The second Integral Of The Week (IOTW) is rather different from the first in that I am going to give you the evaluation. Your task is to prove it.

$\displaystyle\int_{-\infty}^{\infty}e^{-x^2}\; dx=\sqrt{\pi}$

But WAIT! Almost every time I have seen this integral evaluated, it has been done by squaring it and converting to polar co-ordinates and that’s the one method of evaluation you can’t use for this particular challenge. I am looking for more ‘interesting’ proofs. Have fun.

Solutions can be posted in the comments section or sent to me by email (obtaining my email address is another puzzle for you to solve) and will be discussed in a future post. Feel free to send your solution in just about any format you like – plain text, uncompiled Latex, PDF, postscript, Mathematica, ODF, even Microsoft Word. When I get around to posting the solutions I will attempt to standardize them (to PDF probably).

By the way – you still have time to submit a solution for the first IOTW.

July 22nd, 2008 »

Solution

First I show that

$\displaystyle\int_{0}^{\infty}xe^{-x^{2}y^{2}}\; dx=I$ ,

where

$I=\displaystyle\int_{0}^{\infty}e^{-x^2}\; dx$ .

Then I evaluate $I^2$ to derive the value of $I$ by reversing the order of integration.

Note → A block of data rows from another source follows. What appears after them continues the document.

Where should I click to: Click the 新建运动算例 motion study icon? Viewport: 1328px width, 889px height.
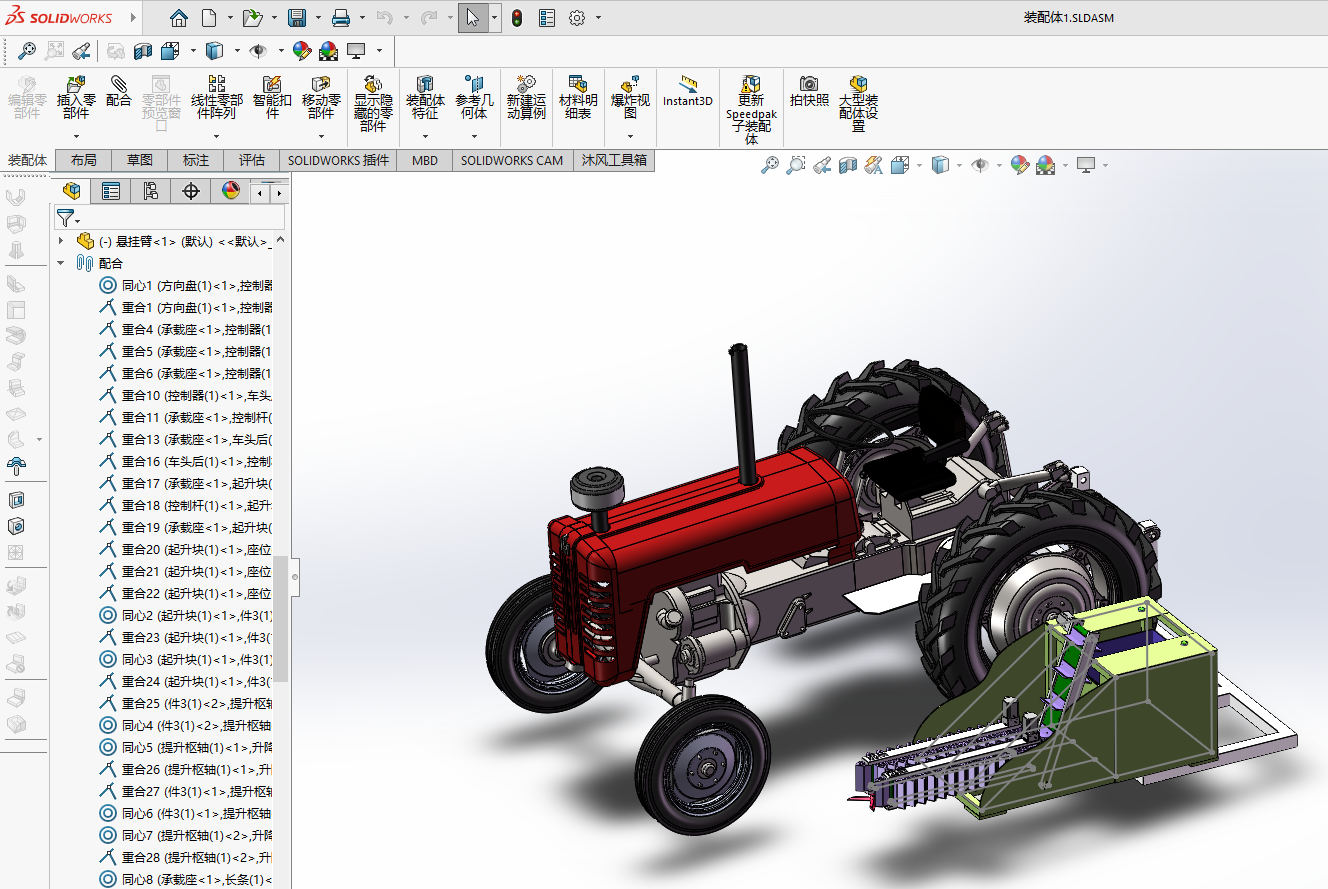[526, 96]

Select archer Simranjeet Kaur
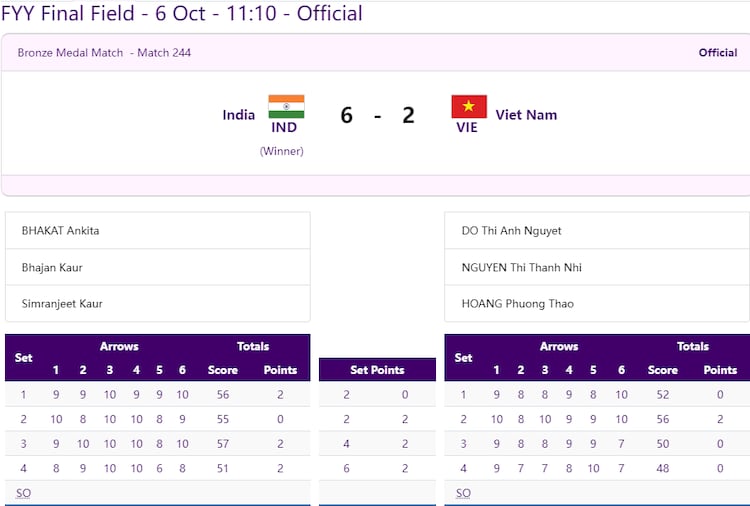coord(62,304)
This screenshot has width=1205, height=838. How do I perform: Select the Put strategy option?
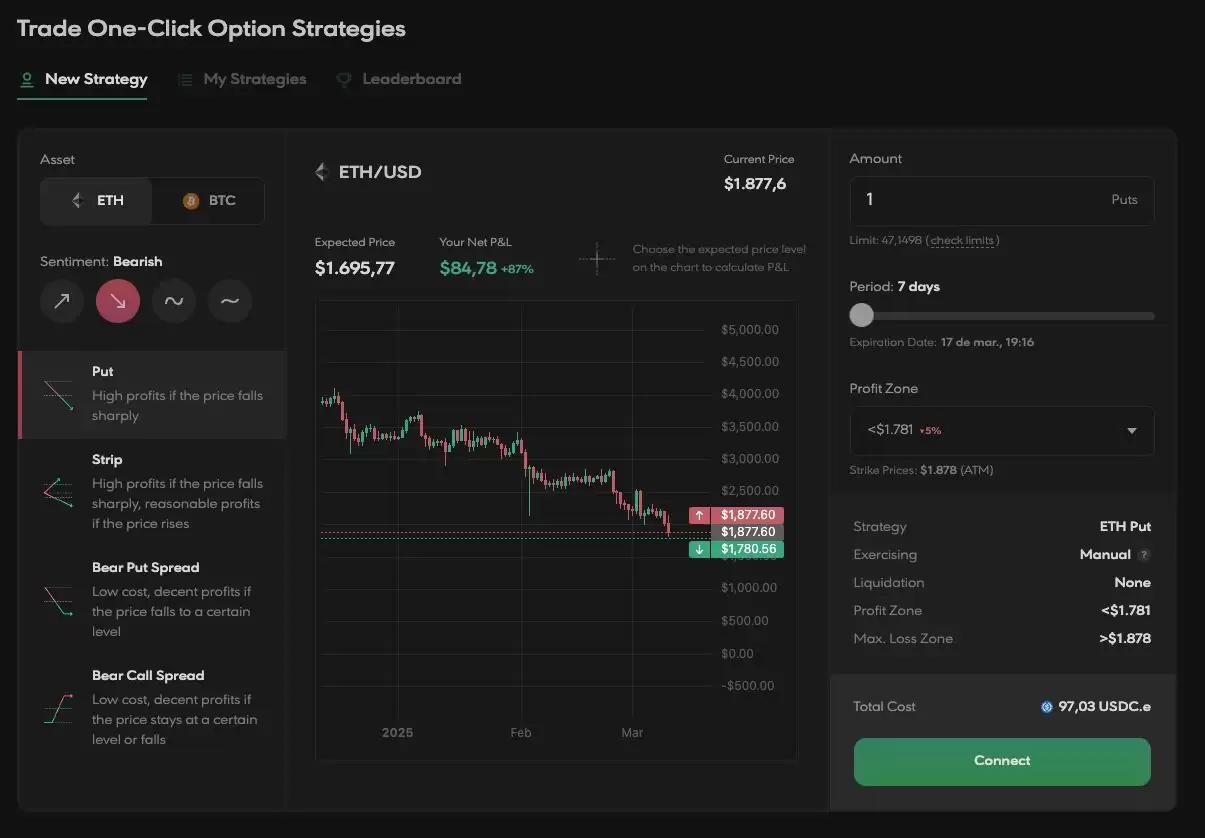(152, 394)
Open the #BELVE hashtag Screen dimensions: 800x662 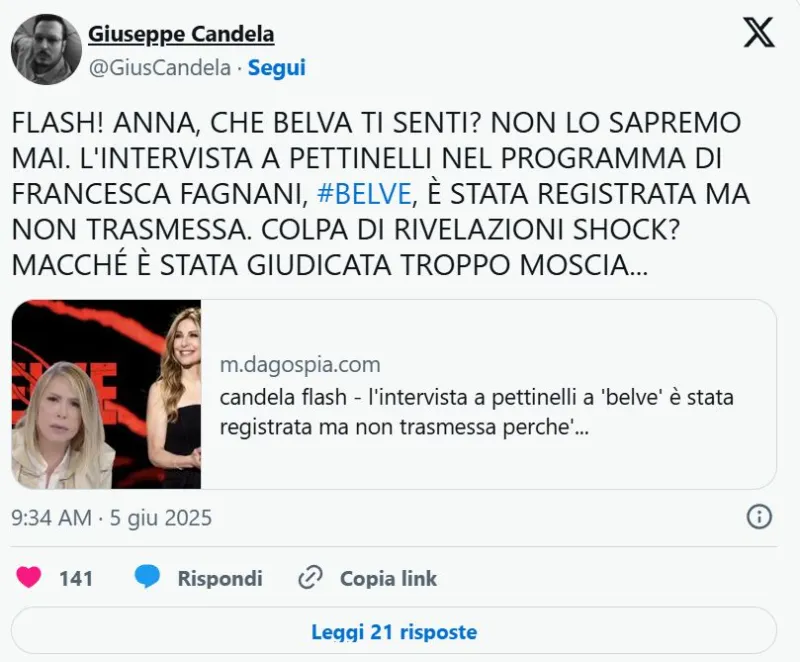pyautogui.click(x=364, y=194)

The second Integral Of The Week equals $2I$ :

$\displaystyle\int_{-\infty}^{\infty}e^{-x^2}\; dx=2I$ .

If $x>0$ , then

$\displaystyle\int_{0}^{\infty}xe^{-x^{2}y^{2}}\; dx=x\displaystyle\int_{0}^{\infty}e^{-{xy}^2}\; dx$

$=x\displaystyle\int_{0}^{\infty}e^{-u^2}\dfrac{du}{x}=\displaystyle\int_{0}^{\infty}e^{-u^2}\; du=I$ .

Thus

$I^2=\displaystyle\int_{0}^{\infty}e^{-x^2}\; dx\displaystyle\int_{0}^{\infty}xe^{-x^{2}y^{2}}\; dy=\displaystyle\int_{0}^{\infty}dy\displaystyle\int_{0}^{\infty}xe^{-x^2}e^{-x^{2}y^{2}}\; dx$

$=\displaystyle\int_{0}^{\infty}dy\displaystyle\int_{0}^{\infty}xe^{-x^{2}(1+y^2)}\; dx$ $=\displaystyle\int_{0}^{\infty}dy\dfrac{1}{2\left( 1+y^{2}\right) }\left[ -e^{-x^{2}\left( 1+y^{2}\right) }\right] _{x=0}^{\infty }$

$=\displaystyle\int_{0}^{\infty }\dfrac{-e^{-\underset{x\rightarrow \infty}{\lim }x}+e^{0}}{2\left( 1+y^{2}\right) }\; dy=\displaystyle\int_{0}^{\infty }\dfrac{1}{2\left( 1+y^{2}\right) }\; dy$